# are 84-86 300zx speakers 5.25 all the way around?



## MrFurious (Oct 30, 2005)

I know the back two speakers are 5.25", are the ones in the door also 5.25"? I'm thinkin' yes, but dont want to take off the door panel to check. :hal:


----------



## MrFurious (Oct 30, 2005)

MrFurious said:


> I know the back two speakers are 5.25", are the ones in the door also 5.25"? I'm thinkin' yes, but dont want to take off the door panel to check. :hal:


Just FYI, they are 5.25" all the way around.


----------



## Xorti7 (Dec 27, 2004)

MrFurious said:


> Just FYI, they are 5.25" all the way around.


I dont know if there is a difference, but my 88 was 6.5 in the front.


----------



## MrFurious (Oct 30, 2005)

Really? I wish I had 6.5" holes in mine. But mine is just 5.25". The guy that owned the car before me just set a pair of 6.5"s in the rear, not even screwed in. I thought about getting some 5.25" to 6.5" converter disks, thingys'. But I decided not to.


----------



## BobbyJ (Nov 26, 2005)

alot of speaker warehouses or shops as well as autozone and etc should be able to tell you your speaker size..front and rear...thats how i found out for mines


----------



## Xorti7 (Dec 27, 2004)

MrFurious said:


> The guy that owned the car before me just set a pair of 6.5"s in the rear, not even screwed in.

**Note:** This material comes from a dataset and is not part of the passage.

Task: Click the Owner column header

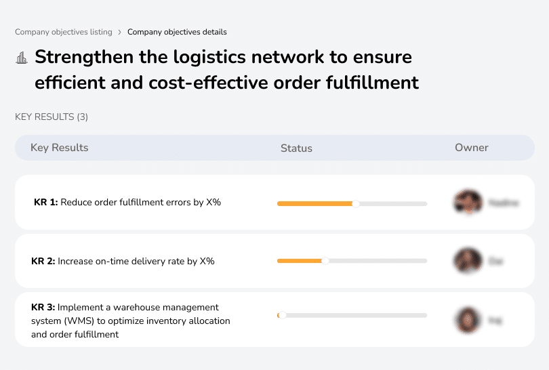Action: coord(472,148)
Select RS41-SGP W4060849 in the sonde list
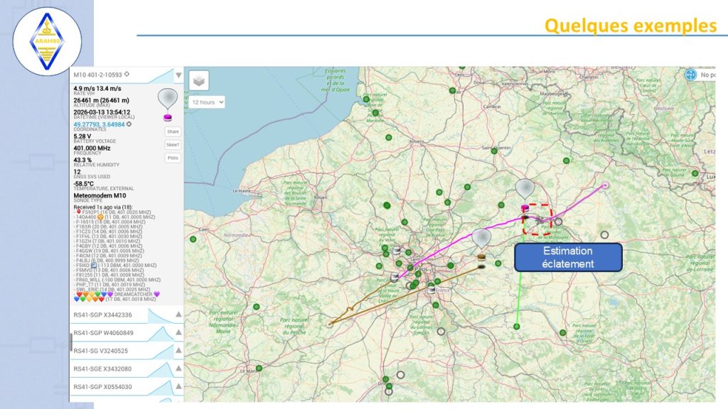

Haha. :thumbdwn: Did the older ones come with the option for a 6 speaker system or somthing? I thought I heard something about that; that it had component tweeters or something. Is yours like that?


----------



## MrFurious (Oct 30, 2005)

I dunno' if they did or not. But I havent found any more than 4 speakers.


----------



## captain_shrapnel (Sep 10, 2004)

Check crutchfield for sizing specs and mounting depth on your car. Several places sell adaptors to fit anything to any hole, or you could make an adaptor out of mdf.


----------



## stevensol (Aug 7, 2005)

Well I checked for the speaker sizes from several places for my 94 Sentra. Eevry place told me 6.5 rear 5.25 front. Well the rear was right, but the front door speakers had some retarded Nissan exclusive size, and 5.25 fell right through the hole. So basically what I had to do was buy another pair of 6.5s and custom drill the holes for the speakers into my door panel. They mounted quite nice. :thumbup:


----------



## captain_shrapnel (Sep 10, 2004)

^^ Yeah, that retarded size is 6.75" on many Nissans. Usually a 6.5" with a little fanagling will do the trick, like you said.


----------